Saved data entries:
|---|
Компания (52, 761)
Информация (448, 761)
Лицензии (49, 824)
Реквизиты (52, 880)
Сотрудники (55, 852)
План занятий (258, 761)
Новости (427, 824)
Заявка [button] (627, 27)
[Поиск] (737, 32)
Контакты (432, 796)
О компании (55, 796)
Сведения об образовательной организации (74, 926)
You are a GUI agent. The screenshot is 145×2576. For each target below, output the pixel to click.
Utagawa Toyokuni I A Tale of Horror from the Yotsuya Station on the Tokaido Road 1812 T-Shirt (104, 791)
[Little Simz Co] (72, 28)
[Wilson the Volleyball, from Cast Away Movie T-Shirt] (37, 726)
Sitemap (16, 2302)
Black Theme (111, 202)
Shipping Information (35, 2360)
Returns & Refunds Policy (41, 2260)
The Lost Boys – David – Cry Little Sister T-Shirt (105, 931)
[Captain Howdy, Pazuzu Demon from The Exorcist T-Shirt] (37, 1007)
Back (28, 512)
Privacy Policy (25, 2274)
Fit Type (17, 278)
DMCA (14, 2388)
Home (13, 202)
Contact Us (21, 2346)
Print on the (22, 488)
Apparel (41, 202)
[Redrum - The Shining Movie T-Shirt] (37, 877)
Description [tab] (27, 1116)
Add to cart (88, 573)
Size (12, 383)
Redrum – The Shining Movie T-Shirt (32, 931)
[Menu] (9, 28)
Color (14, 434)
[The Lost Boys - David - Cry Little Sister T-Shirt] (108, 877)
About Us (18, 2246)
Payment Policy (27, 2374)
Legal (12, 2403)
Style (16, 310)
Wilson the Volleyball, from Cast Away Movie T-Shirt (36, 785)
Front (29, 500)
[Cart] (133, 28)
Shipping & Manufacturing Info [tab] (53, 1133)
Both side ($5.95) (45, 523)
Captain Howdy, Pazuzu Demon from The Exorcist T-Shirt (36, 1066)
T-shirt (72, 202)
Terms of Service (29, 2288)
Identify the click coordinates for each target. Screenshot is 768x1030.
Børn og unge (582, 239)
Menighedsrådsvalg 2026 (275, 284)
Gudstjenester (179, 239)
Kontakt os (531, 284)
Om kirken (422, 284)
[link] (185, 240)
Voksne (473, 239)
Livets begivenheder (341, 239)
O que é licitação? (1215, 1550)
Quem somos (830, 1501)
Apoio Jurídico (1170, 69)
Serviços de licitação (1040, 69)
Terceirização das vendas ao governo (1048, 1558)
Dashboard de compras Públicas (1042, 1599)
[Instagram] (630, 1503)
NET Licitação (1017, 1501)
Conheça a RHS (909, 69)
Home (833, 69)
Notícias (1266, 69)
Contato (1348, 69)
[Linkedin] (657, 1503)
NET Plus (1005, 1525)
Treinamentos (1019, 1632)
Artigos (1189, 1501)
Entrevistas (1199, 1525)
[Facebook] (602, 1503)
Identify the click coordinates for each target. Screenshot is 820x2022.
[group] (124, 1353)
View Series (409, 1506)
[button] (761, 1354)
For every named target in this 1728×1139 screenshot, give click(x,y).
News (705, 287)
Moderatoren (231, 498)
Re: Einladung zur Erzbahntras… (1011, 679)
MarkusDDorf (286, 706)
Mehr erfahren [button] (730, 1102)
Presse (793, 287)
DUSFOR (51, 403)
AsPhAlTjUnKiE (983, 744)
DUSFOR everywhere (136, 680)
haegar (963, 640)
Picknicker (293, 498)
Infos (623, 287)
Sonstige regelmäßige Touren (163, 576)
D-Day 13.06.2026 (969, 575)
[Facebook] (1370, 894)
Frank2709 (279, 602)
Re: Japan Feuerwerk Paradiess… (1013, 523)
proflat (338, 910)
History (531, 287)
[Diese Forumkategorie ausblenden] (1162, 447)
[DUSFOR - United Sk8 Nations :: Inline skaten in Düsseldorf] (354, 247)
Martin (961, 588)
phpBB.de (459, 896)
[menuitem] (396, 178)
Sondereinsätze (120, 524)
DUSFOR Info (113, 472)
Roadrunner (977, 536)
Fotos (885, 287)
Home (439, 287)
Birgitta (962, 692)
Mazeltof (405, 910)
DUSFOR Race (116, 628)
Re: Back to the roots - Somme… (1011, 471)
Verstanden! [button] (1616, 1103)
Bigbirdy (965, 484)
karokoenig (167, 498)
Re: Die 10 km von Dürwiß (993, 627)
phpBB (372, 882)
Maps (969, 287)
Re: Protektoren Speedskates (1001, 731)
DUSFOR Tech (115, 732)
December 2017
|---|
■ WHAT THE TASK ASKS: Filter the entries above and keep only the lines with the word "button".

■ YOUR SOLUTION:
Заявка [button] (627, 27)
[button] (761, 1354)
Mehr erfahren [button] (730, 1102)
Verstanden! [button] (1616, 1103)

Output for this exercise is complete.